I'm really hoping this game captures some of what I call the "Oregon Trial" feel of D&D and PF. I don't expect that players will always have my lantern, lantern oil, 50 feet of rope, climbing axe, pitons, alchemists fire, parchment, ink, charcoal, chalk, signal whistle, trial rations, alchemists fire, fishing hook, string, alchemists kit, bear trap... I think you get the picture.

So long as the cost for players to craft these things are drastically lower than their vendor price then it isn't like NPC vendors will hurt business for a rope manufacturer.

Goblin Squad Member

I am hoping there are NPC vendors, but their (inventory) supply and demand comes directly from the players.

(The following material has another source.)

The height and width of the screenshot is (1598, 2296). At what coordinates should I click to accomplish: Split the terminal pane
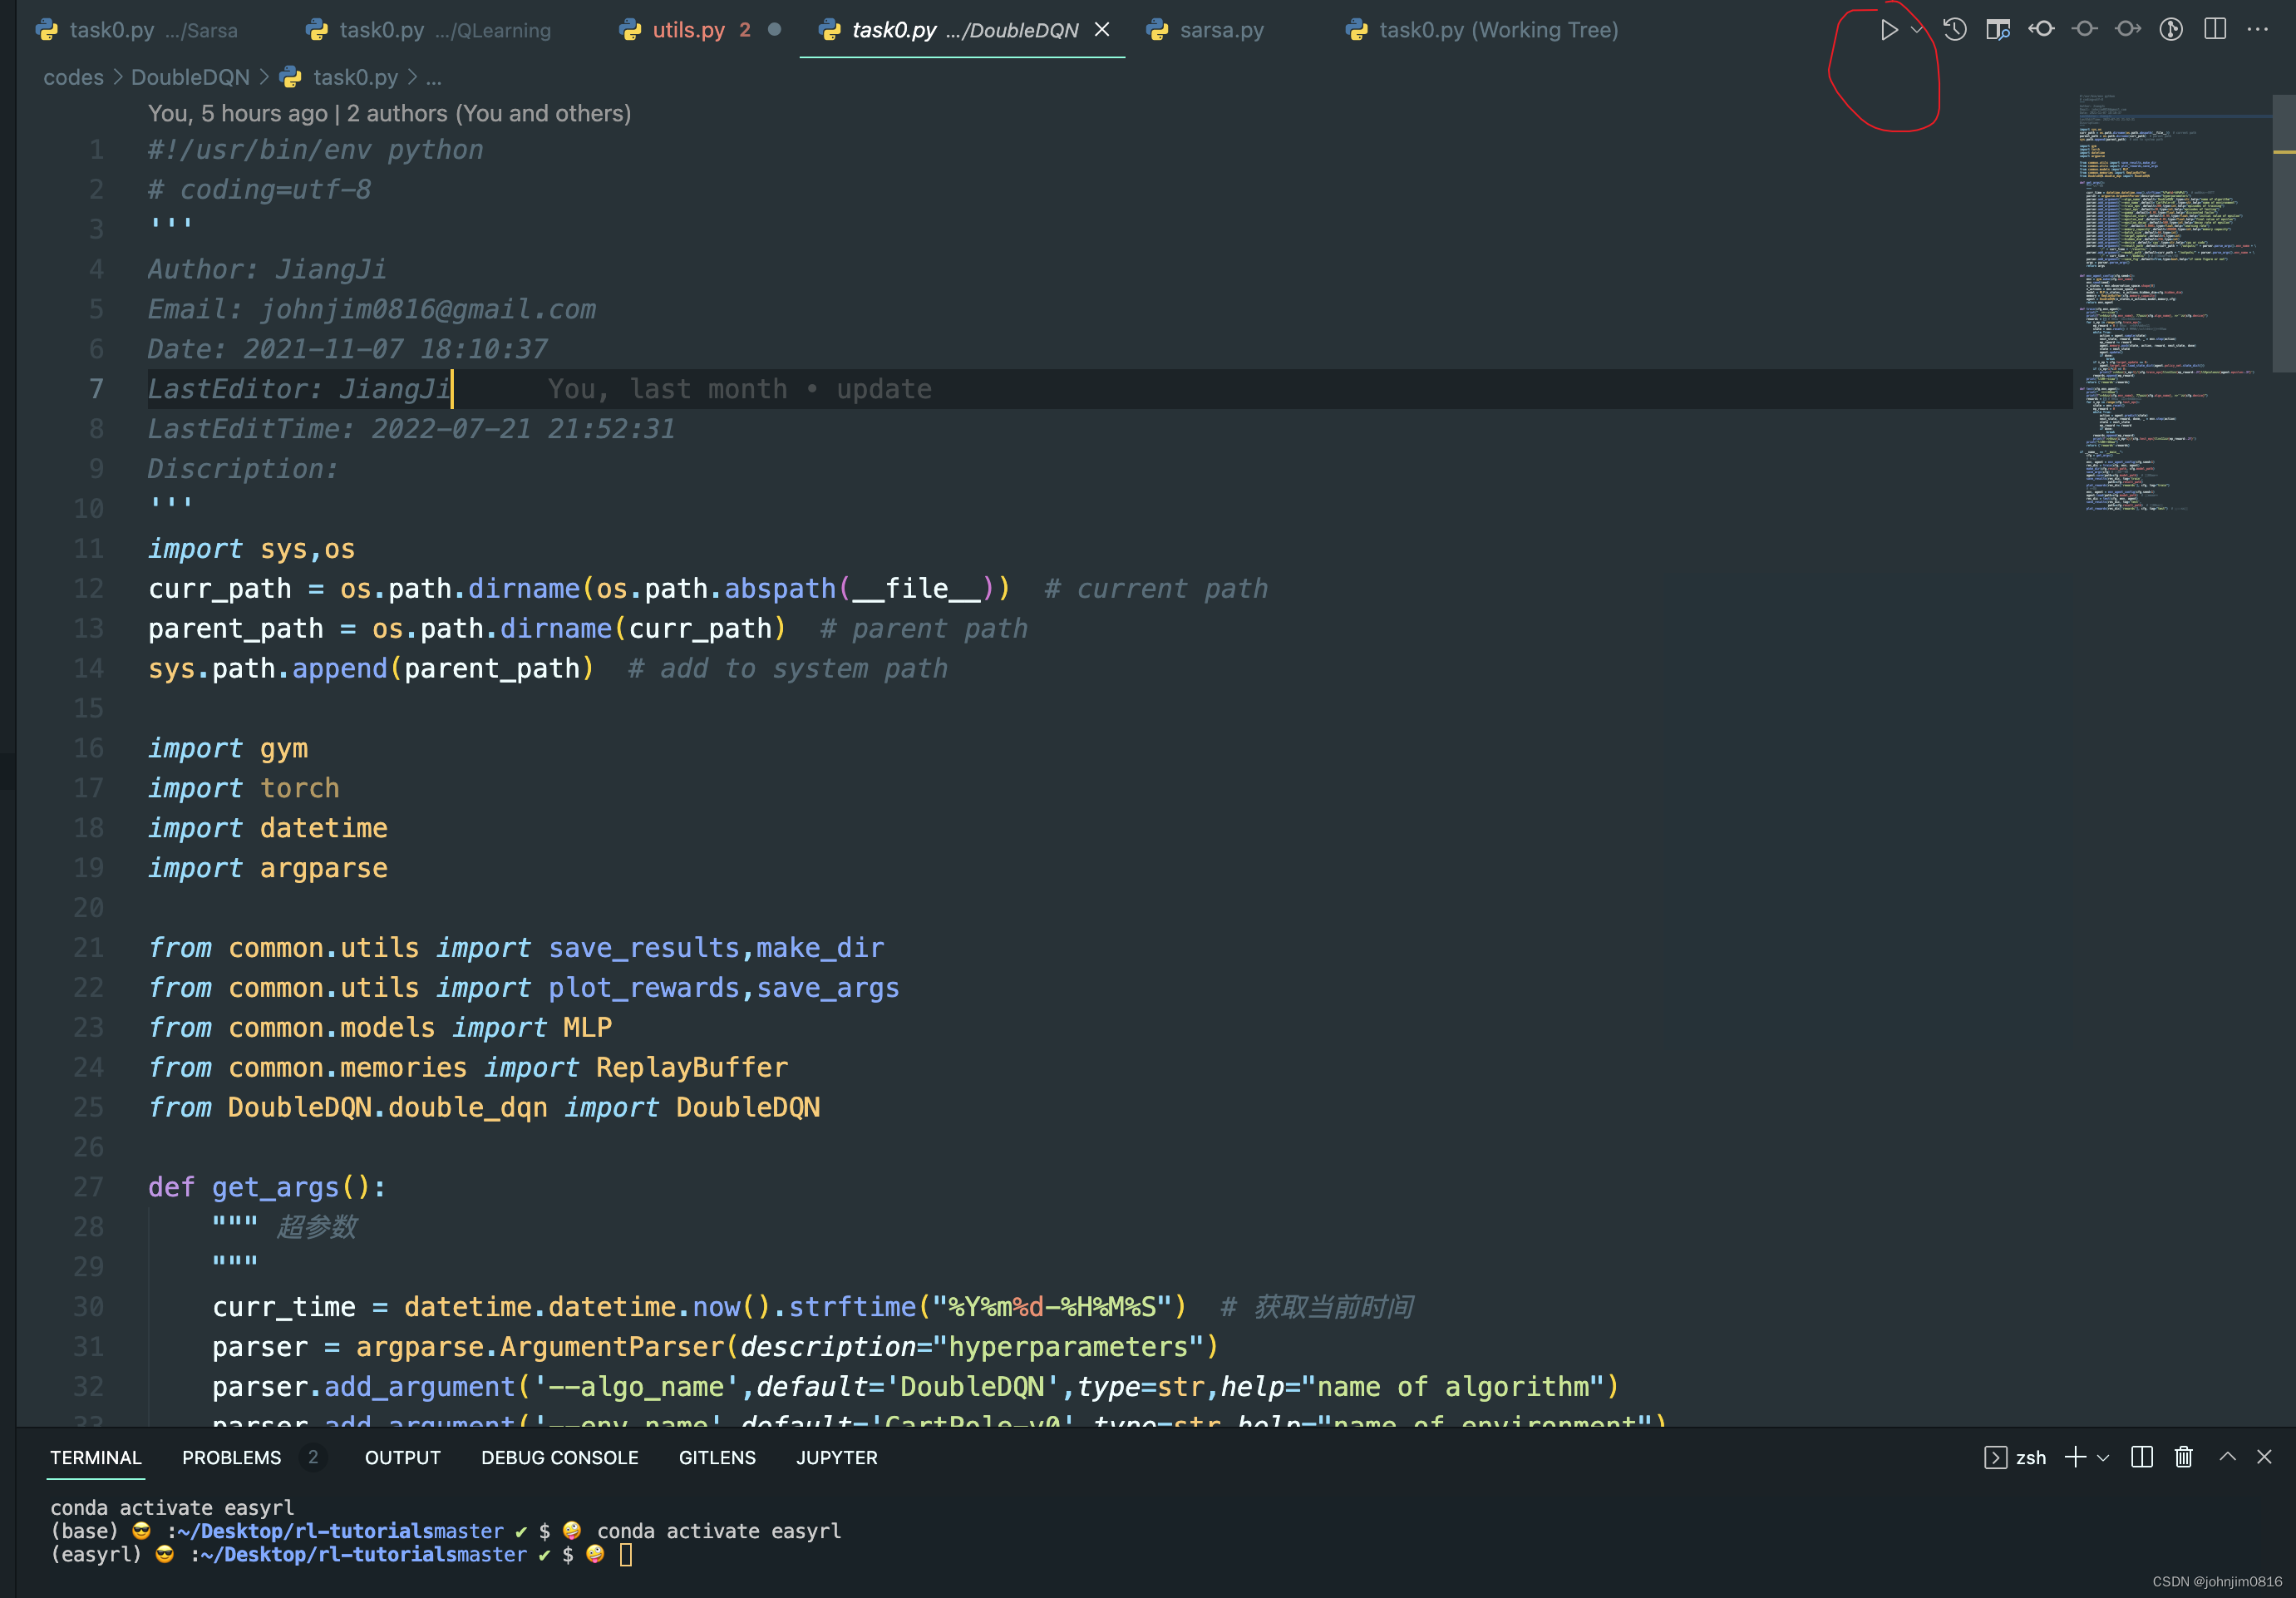tap(2142, 1457)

Osirion Goblinworks Executive Founder

They have hinted at basic NPC vendors.

Quote:

We'll have a lot to say about markets in future blog posts. One thing I'll say now in advance is that we need to make it possible for new characters to buy the stuff they need to get started in a life in the River Kingdoms. What may not be as obvious is that there also needs to be a market for new crafters to sell the stuff they make so they can earn an income and progress towards making more and more valuable stuff.

The solution I think (and don't hold me to this) that we'll use is that there will be NPC buyers and sellers for the entry-level stuff in the markets in the 3 NPC settlements. They will likely buy at a price that is fixed, setting a floor on entry level sales to ensure some moderate profit on those items. And they'll likely sell at a price that is low enough to be reasonable for new characters, but not lower than the buy price (so you can't just resell the items to the NPCs at a profit).

A player crafter who works on building up skills and abilities may be able to undercut the NPC sellers and still make a profit, and that's fine; it just makes buying entry level stuff even cheaper for everyone. If that happens, the NPCs should withdraw their offers to sell entry level stuff until there are no sellers willing to undercut them. Ideally the cost of the materials required, plus some value for the time required should produce a selling price that is higher than the NPC buying price, and we can adjust various elements in the economic model to try and produce that outcome.

If people try to keep the market for selling entry level goods closed (by consistently dumping inventory at a price so low that a new crafter can't make and sell things at a profit), we'd intervene to make that stop.

An organic model would have the NPC vendors put out "buy" orders when they run low on inventory, giving incentives to crafters to fill those orders, thus making all the stuff in the economy player-created. That will only work if there are enough crafters willing and able to fill all the NPC orders. If we find that there aren't, then the NPCs will have to create entry level goods from the digital ether. The sooner that ends, the happier I'll be, but we won't sacrifice the player's experience in pursuit of a theoretical perfect economic model.